Nothing on the stage was real except for her, who watched it all and for whom the world unfolded as her own living misfortune.
There was nothing else and could be nothing other than my mother and her picture of the world.
It has often been difficult for me to push this away. The world, after all, is something else. It isn’t a stage for playing out my own unhappiness. And then I rebel, I write against the petty Croats and the state they are so proud of, just to make clear that I’m alive, though they too are alive and not merely an image or show, or a film with an unhappy ending, those petty Croats, their clergy, and their independent Croatian state, they are real, living, breathing, and dying, just as my mother died, never managing to escape from the steel shell she was locked up in when Mladen perished. And he had perished all because the petty Croats wanted to be great in the eyes of Hitler.
Whenever she wanted to ridicule my father and her former mother-in-law, who had really detested her, my mother would say that Grandma Štefanija had a piano that took up half a room, the only room she had, in order to keep her winter food supplies cold underneath it. After Grandma Štefanija died, she changed the verbs to past tense but told the story just as earnestly. She kept this up until the war and my departure from Sarajevo. When she was depressed or feeling vindictive, she’d tell the story of Štefanija’s piano, which really was rather grotesque. In their small room, which was divided into a kitchen, living room, and sleeping area for her and her son – she kept a bed for him even after he’d moved out – stood a large baby grand piano that no one knew how to play, for neither Štefanija nor Dobroslav were musical. I saw Štefanija’s piano with my own eyes and wrote about it in my novel Father.

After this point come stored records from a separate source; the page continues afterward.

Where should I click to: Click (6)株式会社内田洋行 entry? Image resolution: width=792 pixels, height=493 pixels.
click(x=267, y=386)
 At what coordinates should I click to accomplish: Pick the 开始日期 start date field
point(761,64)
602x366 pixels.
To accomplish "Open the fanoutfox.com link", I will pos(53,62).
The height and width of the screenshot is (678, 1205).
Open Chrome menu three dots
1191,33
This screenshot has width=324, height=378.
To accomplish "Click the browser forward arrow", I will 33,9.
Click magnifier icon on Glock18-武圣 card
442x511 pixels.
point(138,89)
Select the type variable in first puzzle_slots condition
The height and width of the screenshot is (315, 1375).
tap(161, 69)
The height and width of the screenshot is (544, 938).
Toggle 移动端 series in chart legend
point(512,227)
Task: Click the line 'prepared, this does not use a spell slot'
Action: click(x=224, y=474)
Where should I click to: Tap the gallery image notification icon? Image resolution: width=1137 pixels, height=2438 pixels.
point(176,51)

It was grotesque in the manner of a monstrously large nose on a man’s face that has grown as the result of a disease, and I really could write about only that, that piano, my whole life long, for the story of that piano reveals the destiny of a certain Croatian and Catholic world, as well as a part of my family’s destiny, and this musical instrument, Štefanija’s piano, played a living part in guiding me, as n
o other piece of furniture did. But anyway, no matter how grotesque Štefanija’s Catholic piano might have been, what was the most irritating were my mother’s constant repetitions of the same derisive remarks toward her former husband and his mother for being cooped up with a piano like a couple of perfectly unmusical wretches.
Her denigrating my father didn’t bother me.
In general it never disturbed me when she said anything unpleasant about him.
She did this quite a lot, in fact.
And when she had nothing ugly on her mind she’d even say she felt sorry for him.
This, I repeat, didn’t bother me. But the repetition did. As did the fact that for some time I had been searching in her sentences for things pronounced according to animal instinct, inadvertently, or in connection with some completely inaccessible subconscious, which for the greater part of her life had resembled nothing more than an American prison during a riot: plenty of noise and calamity but without any particular goal except to express a feeling of having been wounded, of injustices suffered.
I asked her why she was telling me all this over and over.
“And who else is there to tell?” she responded self-pityingly, and again was victorious.
This was why it was better not to ask her anything, to act as though I was taking in everything she said, hearing the story for the first time. Like an actor playing the same scene in a family drama for the fiftieth time.
My father didn’t know how to swim, he wasn’t musical, he didn’t know how to dance, he was weak.
She was a good swimmer, she played the piano and had a good singing voice, she had a good sense of rhythm and only needed a man who knew how to lead.
This was how she spoke.
And then during the war, with my departure, something happened that changed her. Or she grew older in the interim. She stopped telling the story about Štefanija’s piano. A few years later, during one of my visits, I reminded her of it, thinking I might light a spark.